**Problem details:** Copy all lines below containing "computer".

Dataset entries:
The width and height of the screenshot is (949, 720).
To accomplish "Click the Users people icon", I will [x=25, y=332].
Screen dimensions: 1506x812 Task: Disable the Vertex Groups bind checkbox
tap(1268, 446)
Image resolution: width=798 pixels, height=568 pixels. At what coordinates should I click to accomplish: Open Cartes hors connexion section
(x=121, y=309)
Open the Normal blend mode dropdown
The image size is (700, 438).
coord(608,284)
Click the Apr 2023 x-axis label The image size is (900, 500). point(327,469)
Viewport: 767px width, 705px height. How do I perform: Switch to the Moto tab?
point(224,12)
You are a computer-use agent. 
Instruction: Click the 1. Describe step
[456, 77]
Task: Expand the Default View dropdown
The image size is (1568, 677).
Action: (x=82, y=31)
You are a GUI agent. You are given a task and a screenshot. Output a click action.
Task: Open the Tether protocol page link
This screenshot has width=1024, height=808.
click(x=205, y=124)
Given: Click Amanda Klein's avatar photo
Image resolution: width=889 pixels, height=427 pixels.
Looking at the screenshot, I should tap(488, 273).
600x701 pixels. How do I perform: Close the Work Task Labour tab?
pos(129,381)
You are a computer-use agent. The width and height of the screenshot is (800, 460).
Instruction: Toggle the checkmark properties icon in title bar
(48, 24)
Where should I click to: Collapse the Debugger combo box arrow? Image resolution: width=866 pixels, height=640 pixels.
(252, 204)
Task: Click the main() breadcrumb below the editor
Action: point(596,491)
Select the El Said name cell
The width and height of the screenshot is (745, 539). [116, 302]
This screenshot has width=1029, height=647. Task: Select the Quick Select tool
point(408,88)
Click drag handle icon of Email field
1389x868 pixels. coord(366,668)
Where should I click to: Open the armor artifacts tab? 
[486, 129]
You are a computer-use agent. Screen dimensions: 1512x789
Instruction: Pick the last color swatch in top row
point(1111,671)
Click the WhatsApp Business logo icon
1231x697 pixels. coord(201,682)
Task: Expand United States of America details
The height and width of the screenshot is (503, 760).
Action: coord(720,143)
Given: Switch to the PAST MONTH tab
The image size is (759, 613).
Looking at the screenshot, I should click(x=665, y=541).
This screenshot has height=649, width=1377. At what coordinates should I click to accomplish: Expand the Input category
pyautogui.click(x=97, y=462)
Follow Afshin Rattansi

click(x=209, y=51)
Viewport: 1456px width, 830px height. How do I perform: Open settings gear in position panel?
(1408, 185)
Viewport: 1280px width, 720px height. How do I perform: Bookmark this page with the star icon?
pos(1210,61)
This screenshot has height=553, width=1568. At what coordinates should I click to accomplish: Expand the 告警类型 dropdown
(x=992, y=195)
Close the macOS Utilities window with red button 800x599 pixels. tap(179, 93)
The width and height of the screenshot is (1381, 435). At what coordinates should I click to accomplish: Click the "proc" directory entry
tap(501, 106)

**Solution:**
You are a computer-use agent. 
You are a computer-use agent. The width and height of the screenshot is (800, 460).
You are a computer-use agent. Screen dimensions: 1512x789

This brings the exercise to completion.